さて、ショートハンドにおける電動ウィンチは有効ですが、もっと言うなら、将来、ウィンチを使わなくて良いシート操作というのを望みたいですね。マストからコクピットにリードされるハリヤードやシート類を、途中で何らかの装置か工夫があって、シートを片手で引いて充分に引けるぐらい力が軽減される。ウィンチなんか必要ないというようなものです。セールを上げるのは兎も角、シート操作が
ウィンチ不要になればと思います。

そういうのが出来ると便利だし、操作もしますから、しかも自分の手でダイレクトに感じますから、面白さもある。
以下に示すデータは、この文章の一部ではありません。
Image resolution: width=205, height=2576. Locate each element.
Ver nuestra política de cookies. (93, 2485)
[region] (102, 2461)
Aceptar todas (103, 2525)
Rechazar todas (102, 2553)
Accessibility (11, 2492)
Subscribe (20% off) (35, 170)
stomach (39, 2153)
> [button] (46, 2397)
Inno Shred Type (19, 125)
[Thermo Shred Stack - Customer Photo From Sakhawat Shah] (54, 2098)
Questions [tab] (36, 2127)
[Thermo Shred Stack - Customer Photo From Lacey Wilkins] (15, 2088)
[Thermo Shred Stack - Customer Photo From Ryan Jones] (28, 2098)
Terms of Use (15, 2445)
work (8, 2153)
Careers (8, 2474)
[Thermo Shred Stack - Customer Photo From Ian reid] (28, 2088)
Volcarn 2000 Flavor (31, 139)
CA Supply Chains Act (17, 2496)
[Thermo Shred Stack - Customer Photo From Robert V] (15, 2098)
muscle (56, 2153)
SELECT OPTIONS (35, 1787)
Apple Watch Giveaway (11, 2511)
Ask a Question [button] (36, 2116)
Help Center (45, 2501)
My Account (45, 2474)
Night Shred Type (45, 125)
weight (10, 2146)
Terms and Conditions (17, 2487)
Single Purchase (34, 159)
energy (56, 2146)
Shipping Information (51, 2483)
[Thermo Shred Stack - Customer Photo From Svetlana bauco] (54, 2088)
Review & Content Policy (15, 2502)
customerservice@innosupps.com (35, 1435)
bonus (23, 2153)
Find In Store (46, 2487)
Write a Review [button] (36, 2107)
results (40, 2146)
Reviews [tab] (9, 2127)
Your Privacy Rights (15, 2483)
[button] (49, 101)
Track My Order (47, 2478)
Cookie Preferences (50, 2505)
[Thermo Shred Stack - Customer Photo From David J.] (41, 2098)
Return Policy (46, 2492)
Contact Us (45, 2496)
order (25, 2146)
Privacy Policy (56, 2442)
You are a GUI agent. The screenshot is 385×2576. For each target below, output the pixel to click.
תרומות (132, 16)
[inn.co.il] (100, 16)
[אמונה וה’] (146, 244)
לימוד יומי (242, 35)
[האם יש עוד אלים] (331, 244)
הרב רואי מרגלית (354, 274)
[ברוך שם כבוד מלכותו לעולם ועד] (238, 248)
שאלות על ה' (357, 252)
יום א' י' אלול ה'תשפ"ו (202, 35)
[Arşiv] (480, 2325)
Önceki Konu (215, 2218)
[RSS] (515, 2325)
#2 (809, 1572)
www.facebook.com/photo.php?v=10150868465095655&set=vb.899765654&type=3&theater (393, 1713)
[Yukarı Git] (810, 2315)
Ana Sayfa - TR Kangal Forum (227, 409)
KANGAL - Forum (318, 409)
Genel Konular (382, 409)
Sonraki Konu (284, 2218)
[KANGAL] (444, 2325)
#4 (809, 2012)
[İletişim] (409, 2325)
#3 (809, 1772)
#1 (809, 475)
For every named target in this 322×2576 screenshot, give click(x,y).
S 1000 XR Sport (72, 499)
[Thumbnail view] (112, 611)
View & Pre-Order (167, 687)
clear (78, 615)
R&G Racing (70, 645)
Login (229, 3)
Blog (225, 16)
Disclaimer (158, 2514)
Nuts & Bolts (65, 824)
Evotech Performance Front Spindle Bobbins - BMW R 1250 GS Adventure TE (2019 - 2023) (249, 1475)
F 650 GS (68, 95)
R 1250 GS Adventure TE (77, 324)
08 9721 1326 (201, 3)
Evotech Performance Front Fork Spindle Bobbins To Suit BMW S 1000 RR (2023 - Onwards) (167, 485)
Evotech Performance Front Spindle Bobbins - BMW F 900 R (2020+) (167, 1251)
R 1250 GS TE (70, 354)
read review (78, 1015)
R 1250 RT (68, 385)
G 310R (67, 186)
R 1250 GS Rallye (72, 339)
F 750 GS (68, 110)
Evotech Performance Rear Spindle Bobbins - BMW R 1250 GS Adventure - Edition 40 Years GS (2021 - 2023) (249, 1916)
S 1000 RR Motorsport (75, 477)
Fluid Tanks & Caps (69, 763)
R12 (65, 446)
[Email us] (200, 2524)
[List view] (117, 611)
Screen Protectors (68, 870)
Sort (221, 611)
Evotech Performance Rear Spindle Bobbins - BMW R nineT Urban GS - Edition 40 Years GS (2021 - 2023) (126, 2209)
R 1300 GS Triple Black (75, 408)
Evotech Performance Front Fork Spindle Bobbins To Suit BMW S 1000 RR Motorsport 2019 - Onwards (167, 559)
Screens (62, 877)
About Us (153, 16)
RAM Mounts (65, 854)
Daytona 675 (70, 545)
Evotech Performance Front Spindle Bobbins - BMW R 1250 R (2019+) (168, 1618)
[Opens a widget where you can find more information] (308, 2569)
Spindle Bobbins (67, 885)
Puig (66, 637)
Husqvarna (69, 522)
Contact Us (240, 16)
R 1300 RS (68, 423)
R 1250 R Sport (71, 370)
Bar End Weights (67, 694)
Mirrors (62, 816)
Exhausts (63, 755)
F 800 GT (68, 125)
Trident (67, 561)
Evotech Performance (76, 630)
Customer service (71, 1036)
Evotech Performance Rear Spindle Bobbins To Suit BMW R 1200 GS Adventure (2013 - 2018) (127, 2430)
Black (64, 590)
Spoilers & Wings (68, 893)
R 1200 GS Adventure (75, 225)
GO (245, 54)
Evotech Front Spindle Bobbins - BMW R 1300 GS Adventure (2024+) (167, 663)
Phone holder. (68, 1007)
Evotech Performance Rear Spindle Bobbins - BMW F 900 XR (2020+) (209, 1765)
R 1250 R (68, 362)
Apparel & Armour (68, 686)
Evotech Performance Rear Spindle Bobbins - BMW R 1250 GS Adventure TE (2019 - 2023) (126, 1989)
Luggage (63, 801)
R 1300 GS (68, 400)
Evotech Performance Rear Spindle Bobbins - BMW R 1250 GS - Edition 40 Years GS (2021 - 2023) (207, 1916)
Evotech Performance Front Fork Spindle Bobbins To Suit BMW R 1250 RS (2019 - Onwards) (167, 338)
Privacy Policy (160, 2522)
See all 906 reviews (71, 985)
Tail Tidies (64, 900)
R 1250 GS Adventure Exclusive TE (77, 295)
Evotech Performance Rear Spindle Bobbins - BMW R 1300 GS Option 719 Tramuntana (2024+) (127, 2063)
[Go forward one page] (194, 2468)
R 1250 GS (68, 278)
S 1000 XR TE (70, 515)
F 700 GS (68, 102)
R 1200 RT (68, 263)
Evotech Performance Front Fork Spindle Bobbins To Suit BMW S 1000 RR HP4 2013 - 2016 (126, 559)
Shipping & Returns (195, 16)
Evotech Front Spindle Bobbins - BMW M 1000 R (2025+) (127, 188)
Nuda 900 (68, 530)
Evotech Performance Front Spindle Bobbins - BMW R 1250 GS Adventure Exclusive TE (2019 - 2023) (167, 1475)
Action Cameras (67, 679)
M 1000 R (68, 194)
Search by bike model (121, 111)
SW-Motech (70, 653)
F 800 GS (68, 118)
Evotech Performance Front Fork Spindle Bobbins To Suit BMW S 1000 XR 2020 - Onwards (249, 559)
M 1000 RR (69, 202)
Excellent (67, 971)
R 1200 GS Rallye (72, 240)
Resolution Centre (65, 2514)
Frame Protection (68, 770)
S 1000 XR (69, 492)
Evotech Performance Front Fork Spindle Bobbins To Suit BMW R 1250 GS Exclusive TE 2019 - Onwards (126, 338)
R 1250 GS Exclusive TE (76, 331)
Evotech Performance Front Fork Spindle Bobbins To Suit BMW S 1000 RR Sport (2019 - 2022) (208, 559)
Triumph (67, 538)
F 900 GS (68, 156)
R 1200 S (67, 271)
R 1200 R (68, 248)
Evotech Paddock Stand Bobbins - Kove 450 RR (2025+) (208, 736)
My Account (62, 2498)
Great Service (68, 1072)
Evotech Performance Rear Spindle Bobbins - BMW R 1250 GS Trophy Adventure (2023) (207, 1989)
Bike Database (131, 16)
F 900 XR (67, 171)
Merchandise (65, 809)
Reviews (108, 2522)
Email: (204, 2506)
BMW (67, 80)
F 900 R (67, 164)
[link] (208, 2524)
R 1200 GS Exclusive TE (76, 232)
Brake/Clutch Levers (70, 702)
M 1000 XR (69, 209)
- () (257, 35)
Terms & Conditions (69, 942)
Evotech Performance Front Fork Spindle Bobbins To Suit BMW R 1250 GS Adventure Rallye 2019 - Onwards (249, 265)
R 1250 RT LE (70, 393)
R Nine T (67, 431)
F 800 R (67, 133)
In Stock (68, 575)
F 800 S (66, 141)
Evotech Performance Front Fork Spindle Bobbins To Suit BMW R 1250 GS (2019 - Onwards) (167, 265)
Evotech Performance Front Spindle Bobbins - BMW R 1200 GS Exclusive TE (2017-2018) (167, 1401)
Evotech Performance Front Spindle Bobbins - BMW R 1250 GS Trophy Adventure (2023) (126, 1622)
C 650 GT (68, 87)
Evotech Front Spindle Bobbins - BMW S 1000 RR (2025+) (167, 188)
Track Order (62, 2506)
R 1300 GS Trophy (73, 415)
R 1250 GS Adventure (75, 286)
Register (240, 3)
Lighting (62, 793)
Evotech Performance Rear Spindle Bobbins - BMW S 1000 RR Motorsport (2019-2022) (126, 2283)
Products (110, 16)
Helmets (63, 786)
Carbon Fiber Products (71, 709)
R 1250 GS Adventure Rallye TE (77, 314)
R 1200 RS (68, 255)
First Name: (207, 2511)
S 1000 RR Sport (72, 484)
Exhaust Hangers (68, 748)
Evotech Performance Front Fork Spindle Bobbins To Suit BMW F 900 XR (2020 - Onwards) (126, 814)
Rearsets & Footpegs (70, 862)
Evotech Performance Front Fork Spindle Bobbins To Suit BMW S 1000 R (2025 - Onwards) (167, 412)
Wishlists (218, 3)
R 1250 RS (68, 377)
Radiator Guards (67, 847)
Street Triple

しかも、パッとできる。瞬時に反応できます。これは面白いかと思います。舵を持って、片手で全部できたら、手元に全部リードしておけたら、これは面白い。風の具合や舵操作の具合や、いろんな状況に応じて、目の前のシートを片手で操作できるのですから、面白く無いはずはない。いつか、そういう事にならないかな〜と思います。

多分、いつかはそうなるでしょう。以前、ウィンチが逆回転したら、リリースする時に良いのにな〜と思っていましたら、そういうのが出来ました。どこかの誰かが同じ事を考えていた。次は、ウィンチ無し? これはどうか? ウィンチメーカーにが打撃になりますからね?

せめて、強風時の風下側のジブシートウィンチ操作は、風上側から楽に操作する方法はないか?
シングルセーリングだと、そう思います。特にリリースしたい時なんか、一旦セルフテーリングから外して、緩めて、またセルフテーリングに巻く。片手ではやりにくい。逆回転ウィンチなら、やり易いですが、さらに発展して、風上側に座ったままできると、もっと良い。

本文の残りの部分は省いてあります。